Work required:
In the records below, find the line containing "Viewport: 973px width, 409px" and return it together with every later line, exactly as written; pictures are to be omitted.

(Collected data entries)
______________________________

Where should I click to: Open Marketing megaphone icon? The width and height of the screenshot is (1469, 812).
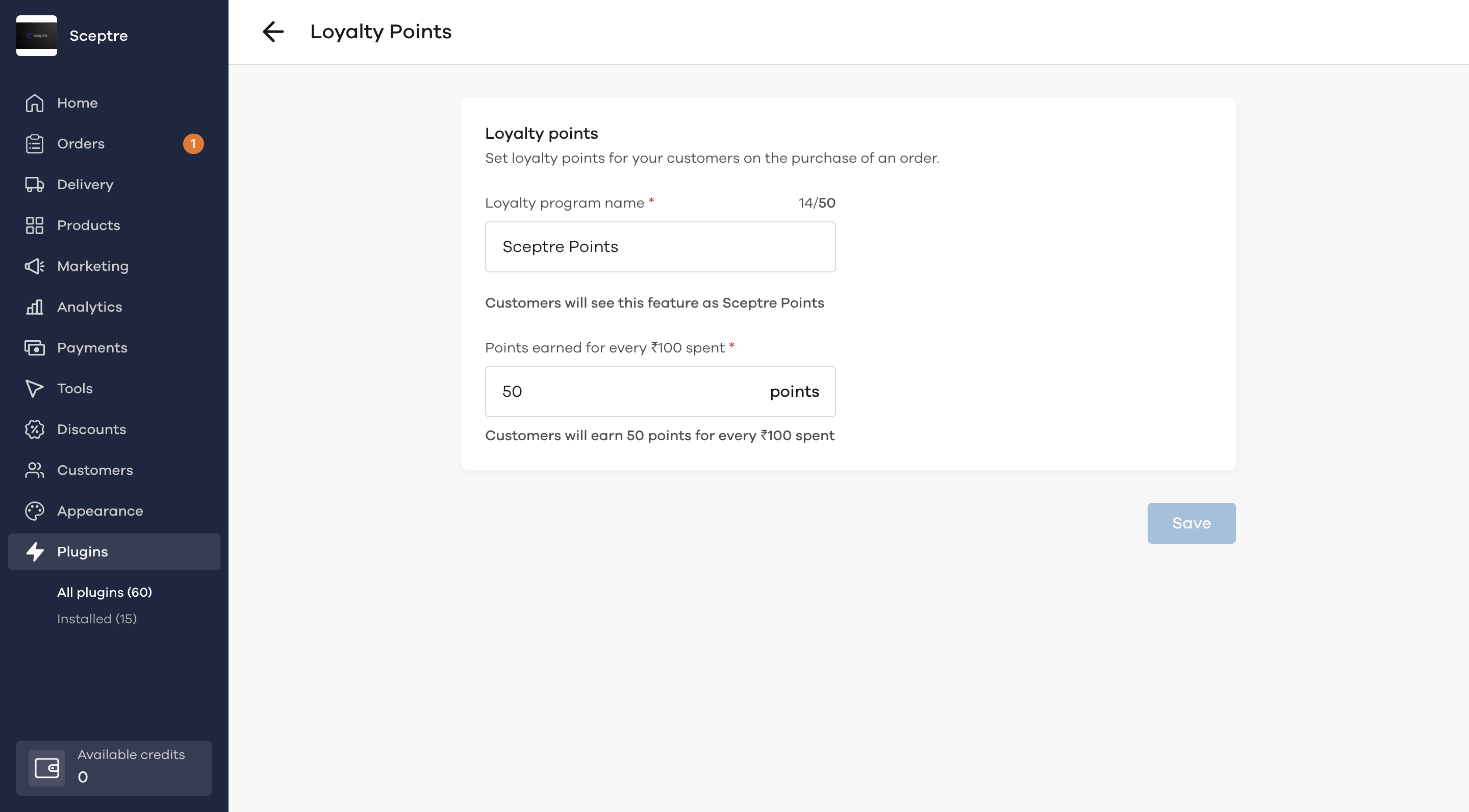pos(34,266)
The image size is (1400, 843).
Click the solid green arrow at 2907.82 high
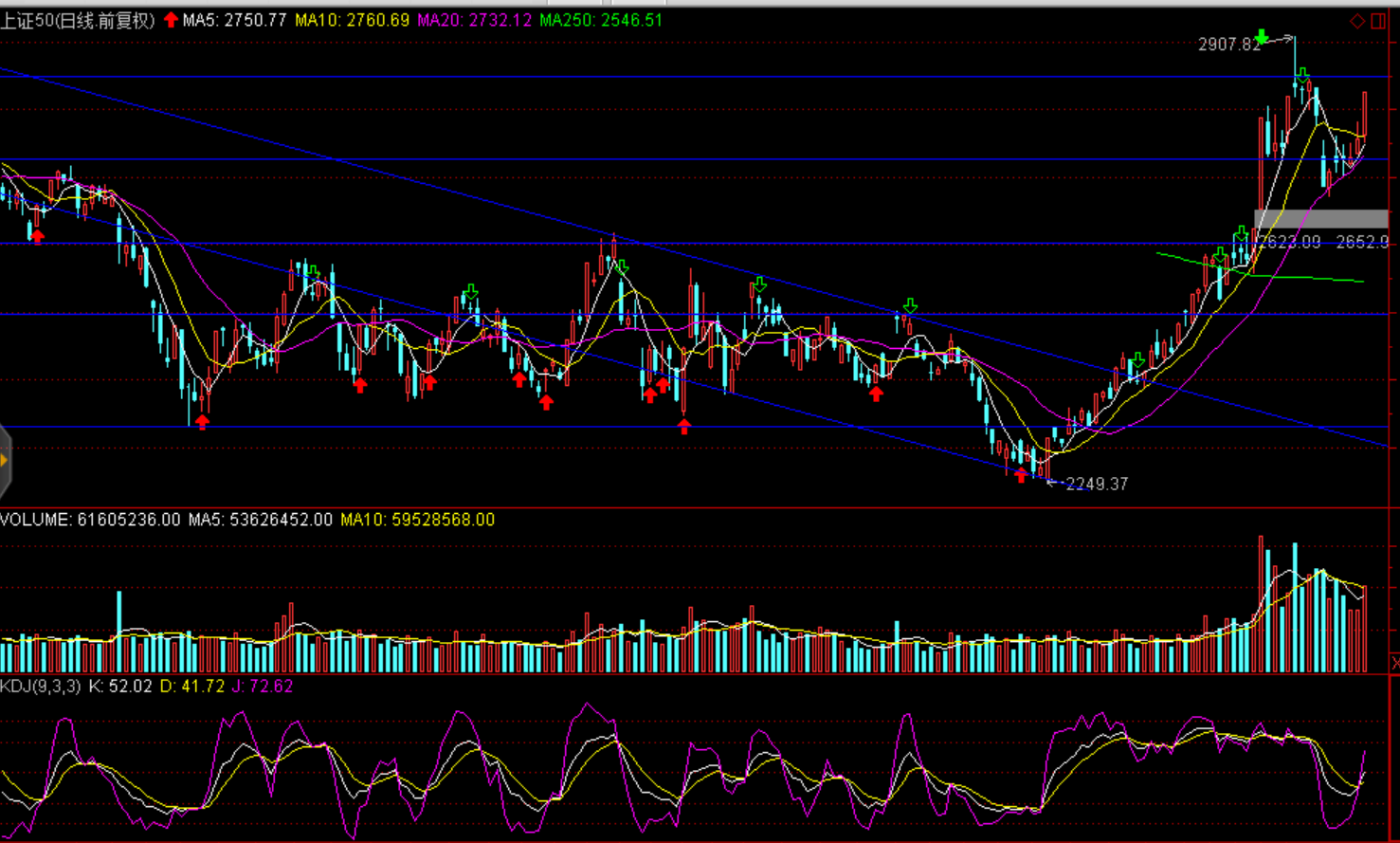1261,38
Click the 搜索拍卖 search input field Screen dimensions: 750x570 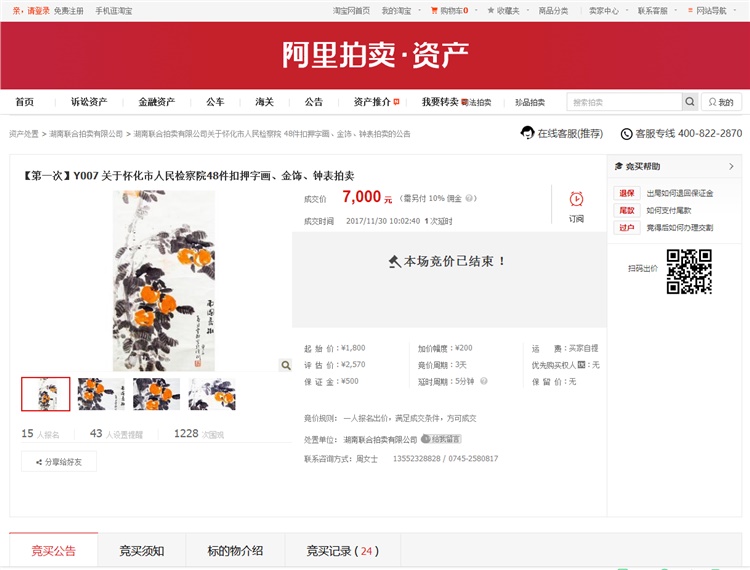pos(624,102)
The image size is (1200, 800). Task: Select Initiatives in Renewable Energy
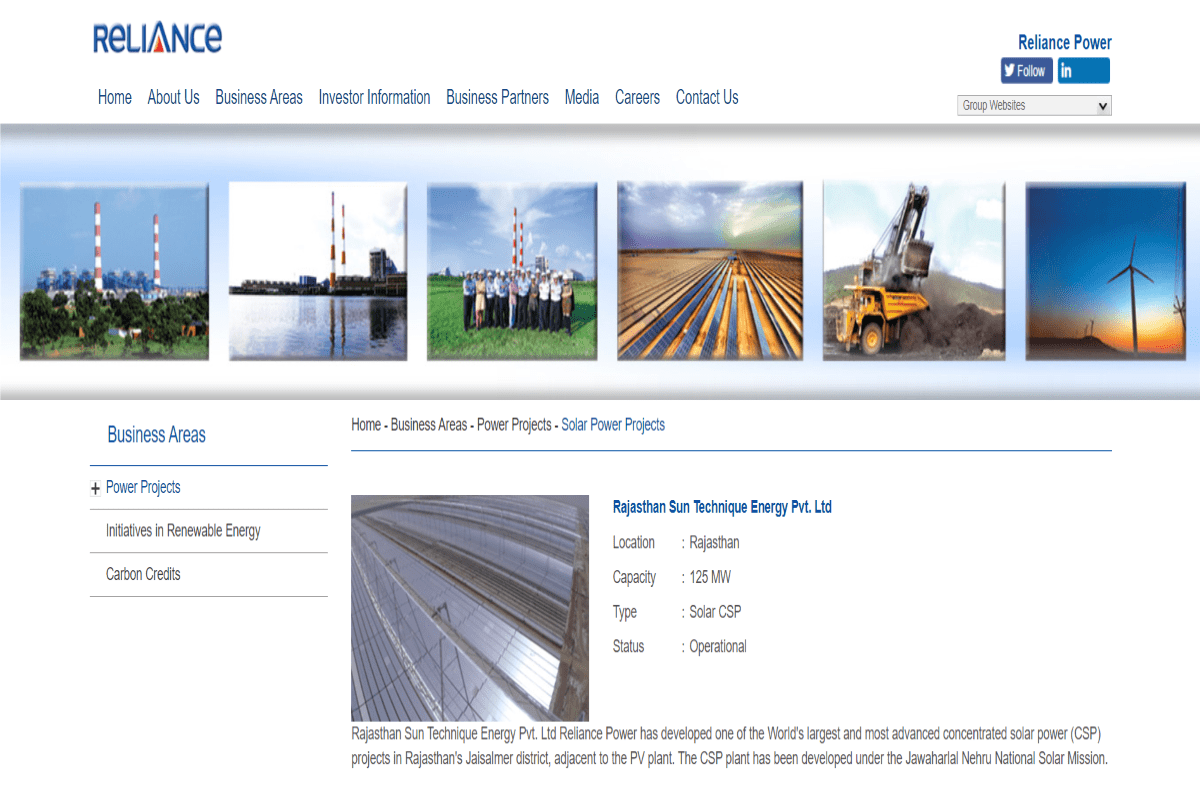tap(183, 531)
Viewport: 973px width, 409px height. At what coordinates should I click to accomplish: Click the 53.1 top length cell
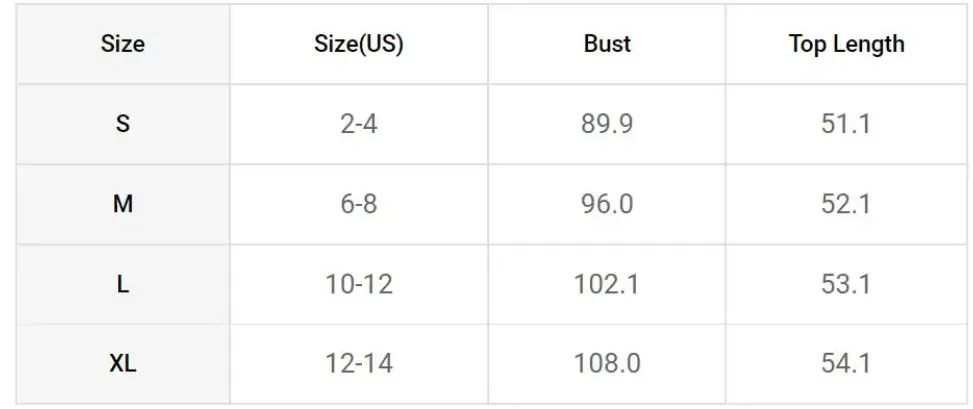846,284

______________________________

Reply:
Viewport: 973px width, 409px height. At what coordinates should I click to accomplish: Click the 53.1 top length cell
846,284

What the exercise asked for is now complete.